Project: Research project

Project Details


The ability of synapses to change their functional and structural properties in response to activity, called synaptic plasticity, is essential for experience-dependent adjustments of brain function. A widely expressed mechanism of synaptic plasticity in the CNS involves long-term changes in neurotransmitter release. Dysregulation of presynaptic plasticity has been implicated in the pathophysiology of a number of neuropsychiatric conditions, including cognitive disorders, autism spectrum disorders (ASD), intellectual developmental disabilities, mood disorders, schizophrenia, epilepsy and drug addiction. Despite significant advancements in the molecular basis of neurotransmission, exactly how transmitter release is modified in a long-term manner remains largely unknown. Here, we hypothesize that local presynaptic translation is a highly regulated, activity-dependent process that mediates functional and structural presynaptic plasticity at both excitatory and inhibitory synapses in the mature mammalian brain. To test our hypothesis we will utilize a number of complementary approaches that specifically target the presynaptic neuron. As a model system, we will focus on rodent hippocampal synapses that express mechanistically similar forms of presynaptic plasticity. We seek to determine the identity of presynaptic mRNAs that undergo translation and demonstrate their presence in axons, as well as visualize local protein synthesis in axon terminals (Aim 1).
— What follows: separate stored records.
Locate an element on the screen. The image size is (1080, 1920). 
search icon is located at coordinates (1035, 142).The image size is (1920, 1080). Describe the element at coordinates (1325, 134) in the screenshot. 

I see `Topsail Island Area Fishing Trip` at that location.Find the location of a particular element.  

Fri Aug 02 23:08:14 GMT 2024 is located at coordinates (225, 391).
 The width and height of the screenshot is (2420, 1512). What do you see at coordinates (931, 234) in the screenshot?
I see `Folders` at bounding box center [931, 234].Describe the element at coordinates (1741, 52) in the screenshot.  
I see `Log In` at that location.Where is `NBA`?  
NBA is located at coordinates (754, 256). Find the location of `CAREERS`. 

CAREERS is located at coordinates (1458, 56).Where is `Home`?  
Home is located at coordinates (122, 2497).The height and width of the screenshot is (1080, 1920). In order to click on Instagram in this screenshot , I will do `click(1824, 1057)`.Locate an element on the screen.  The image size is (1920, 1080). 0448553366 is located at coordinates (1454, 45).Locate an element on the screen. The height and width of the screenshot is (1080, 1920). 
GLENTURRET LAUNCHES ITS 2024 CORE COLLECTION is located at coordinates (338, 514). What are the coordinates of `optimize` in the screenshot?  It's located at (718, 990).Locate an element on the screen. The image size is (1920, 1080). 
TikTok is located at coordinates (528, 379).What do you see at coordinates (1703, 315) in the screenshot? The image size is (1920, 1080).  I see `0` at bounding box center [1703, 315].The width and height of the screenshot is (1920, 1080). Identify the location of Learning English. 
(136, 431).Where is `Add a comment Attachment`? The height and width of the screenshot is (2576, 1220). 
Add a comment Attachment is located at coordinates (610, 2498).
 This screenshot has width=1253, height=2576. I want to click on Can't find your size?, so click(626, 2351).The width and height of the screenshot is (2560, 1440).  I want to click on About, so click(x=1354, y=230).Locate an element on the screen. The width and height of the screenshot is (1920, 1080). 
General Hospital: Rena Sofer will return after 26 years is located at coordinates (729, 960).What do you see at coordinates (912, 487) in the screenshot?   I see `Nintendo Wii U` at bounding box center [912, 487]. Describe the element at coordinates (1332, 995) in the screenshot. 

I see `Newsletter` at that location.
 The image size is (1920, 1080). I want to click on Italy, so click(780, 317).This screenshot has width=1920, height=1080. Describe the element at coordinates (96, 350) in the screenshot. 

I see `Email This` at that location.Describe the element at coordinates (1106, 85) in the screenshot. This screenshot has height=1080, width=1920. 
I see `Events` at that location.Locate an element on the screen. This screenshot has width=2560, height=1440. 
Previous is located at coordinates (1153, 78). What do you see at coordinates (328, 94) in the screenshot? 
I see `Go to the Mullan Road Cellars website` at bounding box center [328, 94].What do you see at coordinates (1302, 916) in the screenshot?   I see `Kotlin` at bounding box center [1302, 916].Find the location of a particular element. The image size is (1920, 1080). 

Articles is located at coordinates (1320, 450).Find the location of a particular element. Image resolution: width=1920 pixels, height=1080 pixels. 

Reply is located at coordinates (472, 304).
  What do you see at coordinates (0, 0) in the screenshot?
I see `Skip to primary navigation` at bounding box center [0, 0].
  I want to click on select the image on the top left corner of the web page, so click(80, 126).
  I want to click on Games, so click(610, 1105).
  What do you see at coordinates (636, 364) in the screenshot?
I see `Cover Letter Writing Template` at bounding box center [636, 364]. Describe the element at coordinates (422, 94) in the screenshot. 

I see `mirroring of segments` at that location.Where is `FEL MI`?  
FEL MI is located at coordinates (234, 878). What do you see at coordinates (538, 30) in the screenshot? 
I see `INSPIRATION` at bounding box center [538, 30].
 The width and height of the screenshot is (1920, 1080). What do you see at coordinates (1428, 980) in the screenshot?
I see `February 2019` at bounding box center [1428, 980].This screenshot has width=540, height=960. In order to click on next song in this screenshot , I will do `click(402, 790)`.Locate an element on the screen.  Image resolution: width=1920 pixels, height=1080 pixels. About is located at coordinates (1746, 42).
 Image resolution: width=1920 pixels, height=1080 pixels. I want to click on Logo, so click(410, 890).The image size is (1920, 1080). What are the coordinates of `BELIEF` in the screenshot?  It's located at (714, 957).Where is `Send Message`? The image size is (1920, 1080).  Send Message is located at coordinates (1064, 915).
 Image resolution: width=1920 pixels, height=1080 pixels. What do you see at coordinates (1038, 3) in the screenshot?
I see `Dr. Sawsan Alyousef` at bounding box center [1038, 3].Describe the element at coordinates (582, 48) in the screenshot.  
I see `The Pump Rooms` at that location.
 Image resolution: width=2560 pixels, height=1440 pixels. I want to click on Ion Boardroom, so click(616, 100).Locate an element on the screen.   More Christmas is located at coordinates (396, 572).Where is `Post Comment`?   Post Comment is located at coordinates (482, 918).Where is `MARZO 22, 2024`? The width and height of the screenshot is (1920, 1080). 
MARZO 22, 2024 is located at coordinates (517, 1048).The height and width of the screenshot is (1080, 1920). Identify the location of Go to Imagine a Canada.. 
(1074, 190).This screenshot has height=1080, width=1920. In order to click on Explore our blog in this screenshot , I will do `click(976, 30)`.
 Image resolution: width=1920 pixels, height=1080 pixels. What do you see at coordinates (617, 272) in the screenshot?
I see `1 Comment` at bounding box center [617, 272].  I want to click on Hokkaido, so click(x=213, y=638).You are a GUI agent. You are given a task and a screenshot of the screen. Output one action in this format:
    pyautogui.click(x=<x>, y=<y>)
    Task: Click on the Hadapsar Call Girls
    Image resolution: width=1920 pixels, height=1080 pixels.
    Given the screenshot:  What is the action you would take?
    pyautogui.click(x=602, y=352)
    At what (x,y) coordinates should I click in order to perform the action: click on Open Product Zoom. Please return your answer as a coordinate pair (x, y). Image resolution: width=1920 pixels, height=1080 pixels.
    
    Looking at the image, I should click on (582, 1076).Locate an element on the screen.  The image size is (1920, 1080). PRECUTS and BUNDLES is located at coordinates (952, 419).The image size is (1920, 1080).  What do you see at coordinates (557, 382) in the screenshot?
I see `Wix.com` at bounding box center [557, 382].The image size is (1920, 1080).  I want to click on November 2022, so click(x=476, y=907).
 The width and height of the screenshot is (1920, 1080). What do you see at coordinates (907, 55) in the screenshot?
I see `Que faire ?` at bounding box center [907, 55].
In addition, we will determine the requirements and main properties of activity-dependent presynaptic remodeling implicated in long-term presynaptic plasticity, including the translational pathways involved and the role of actin cytoskeletal dynamics (Aim 2). Though mRNA transcripts can be found in axons, how their translation is controlled remains poorly understood. We will test the hypothesis that presynaptic FMRP regulates both structural and functional presynaptic plasticity presumably by controlling local presynaptic protein synthesis (Aim 3). Lastly, we will visualize and characterize BDNF release from axon terminals and test the hypothesis that BDNF/TrkB signaling mediates structural and functional plasticity and promotes local protein synthesis in axons. Successful completion of these aims will likely provide substantial insights and may establish general principles into the mechanisms underlying presynaptic plasticity and its dysregulation in brain disorders.